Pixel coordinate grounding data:
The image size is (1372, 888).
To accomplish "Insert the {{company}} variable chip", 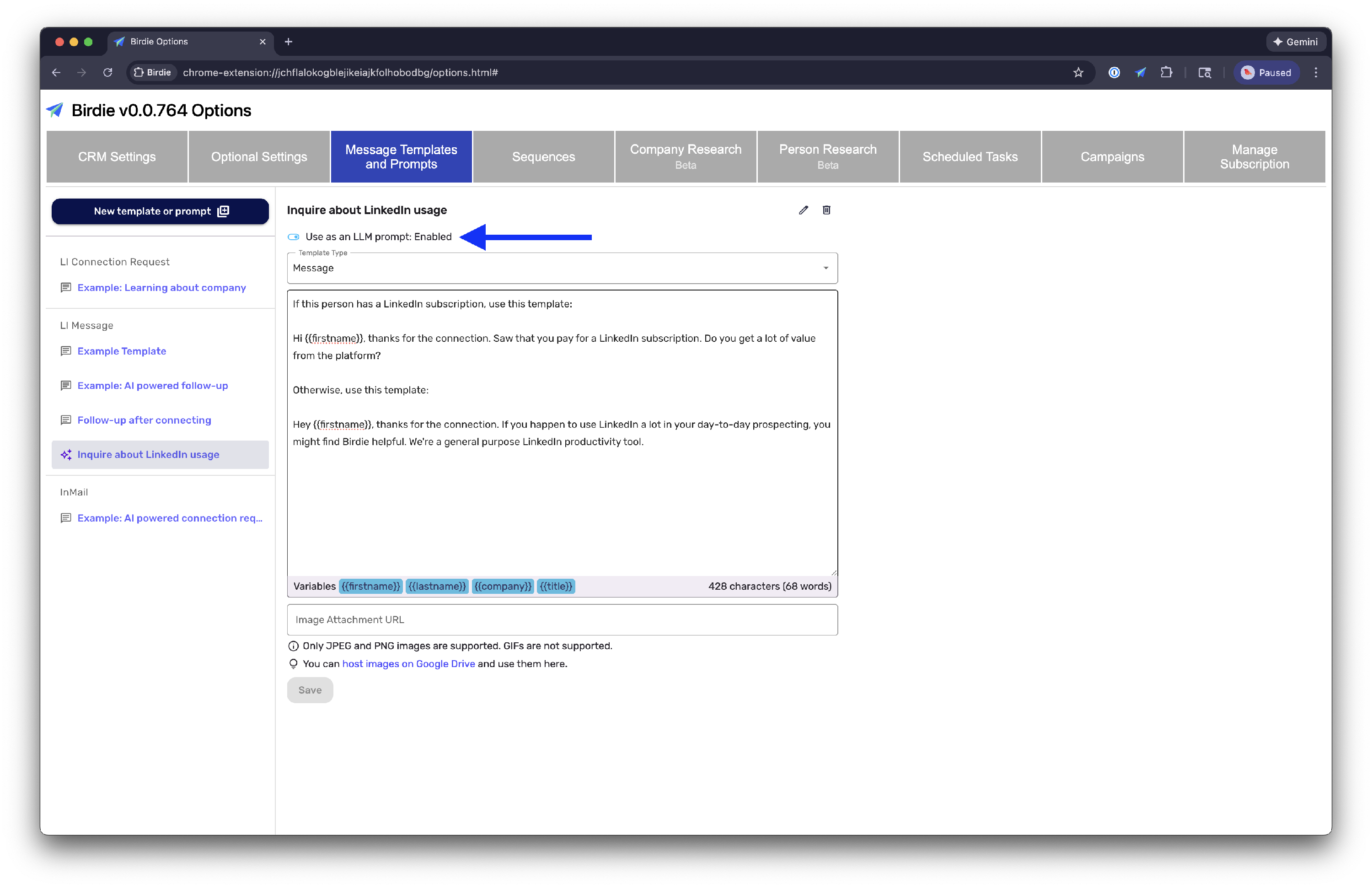I will tap(503, 587).
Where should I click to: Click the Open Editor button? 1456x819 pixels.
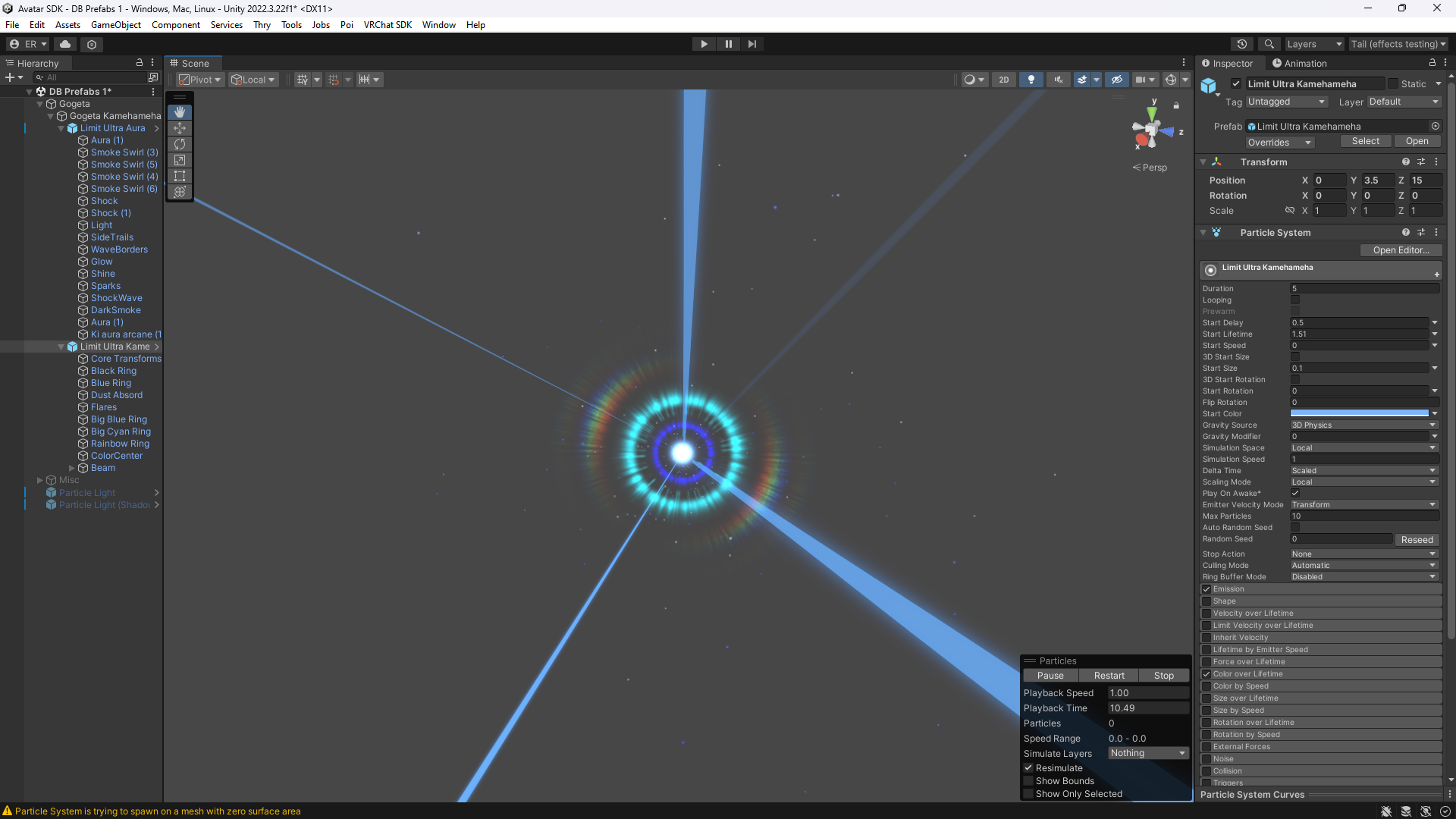(x=1401, y=250)
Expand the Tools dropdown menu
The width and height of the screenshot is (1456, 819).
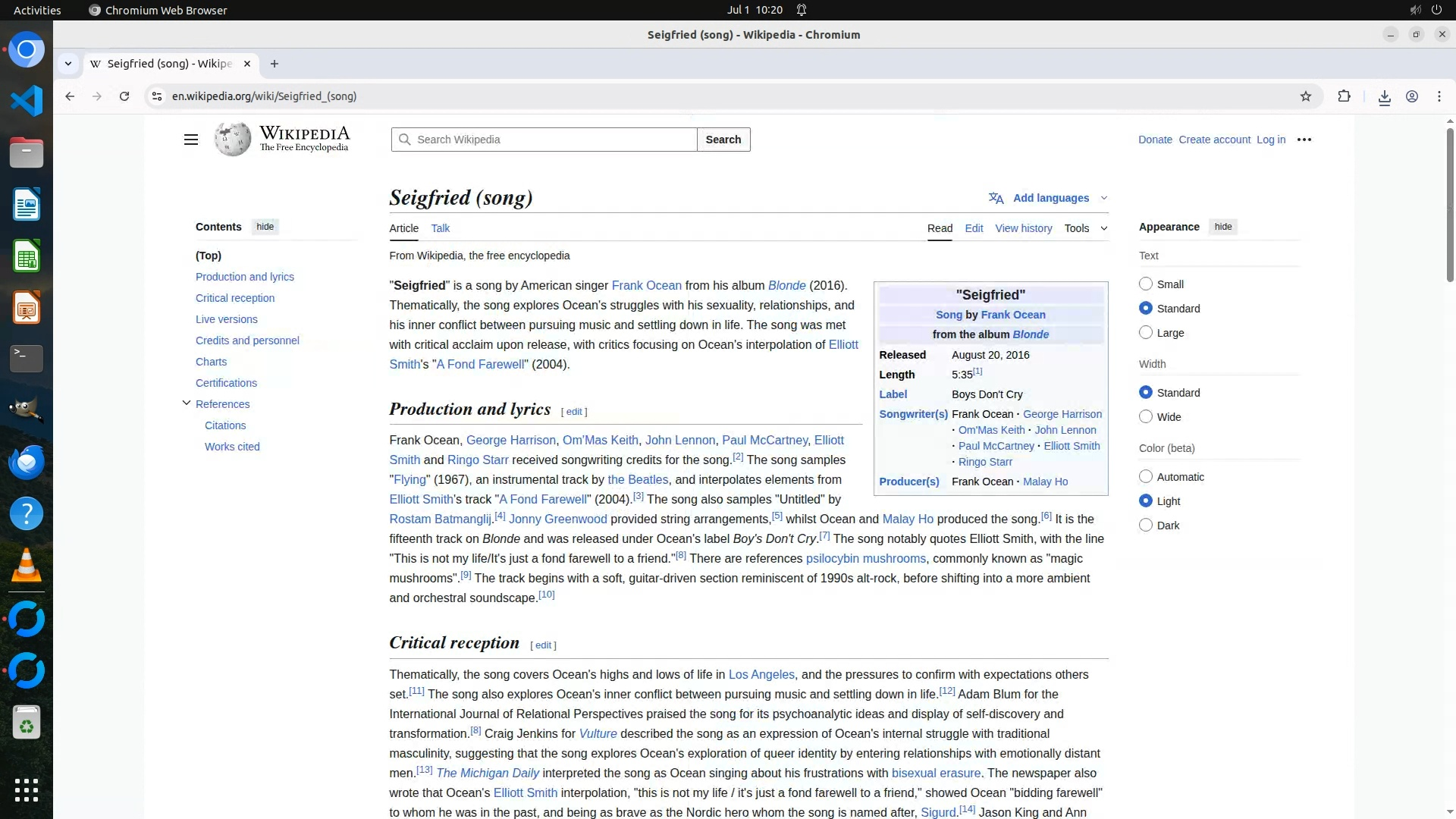coord(1085,228)
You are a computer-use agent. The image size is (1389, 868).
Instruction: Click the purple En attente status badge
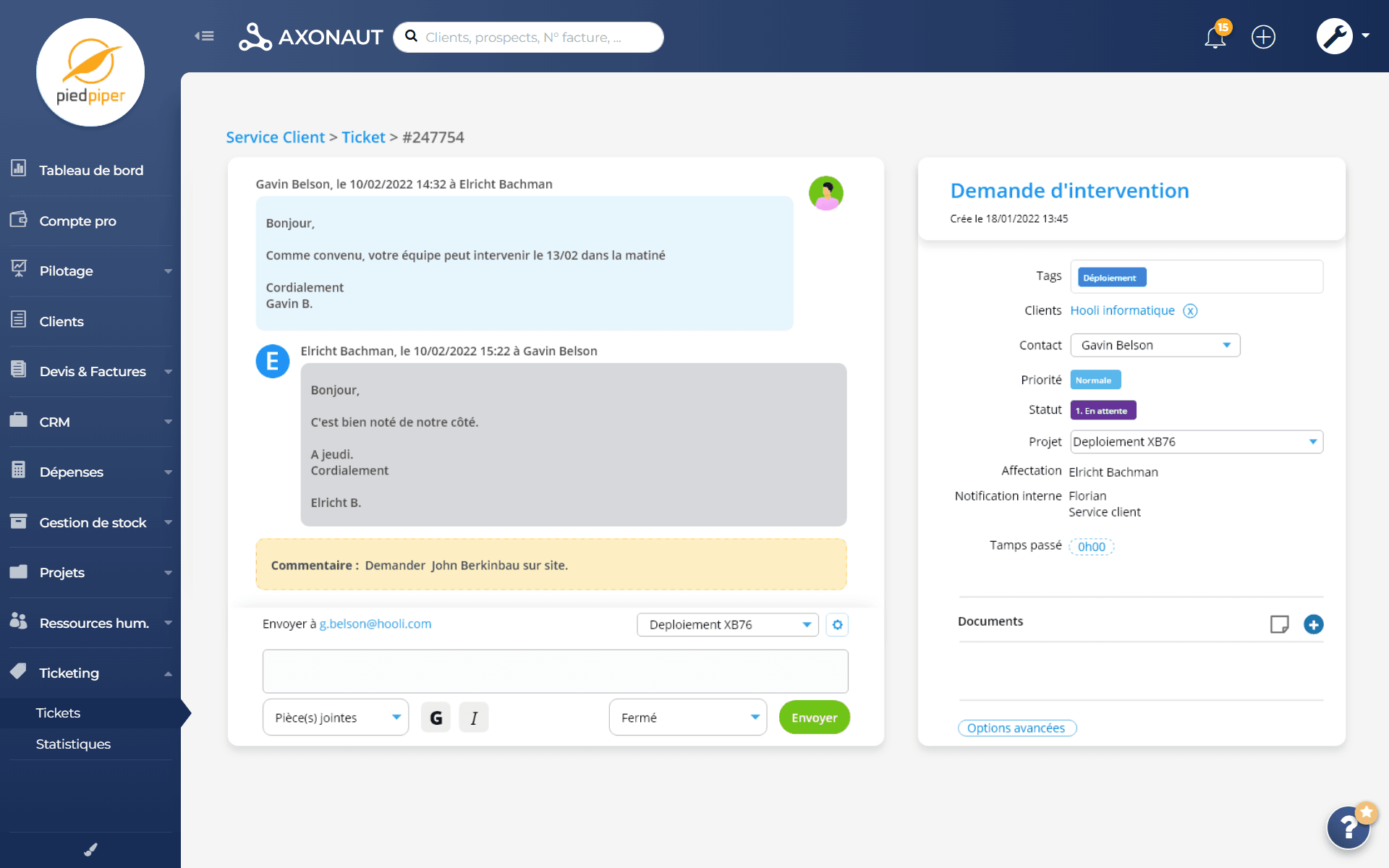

> Work to be completed: Set down, word for word, the line that holds "Where should I" and all lines after it to the end of the entries above, but not the pictures.

> Answer to the exercise:
Where should I click to: Click the Open Editor button? 1456x819 pixels.
(x=1401, y=250)
Expand the Tools dropdown menu
The width and height of the screenshot is (1456, 819).
coord(1085,228)
You are a computer-use agent. The image size is (1389, 868).
Instruction: Click the purple En attente status badge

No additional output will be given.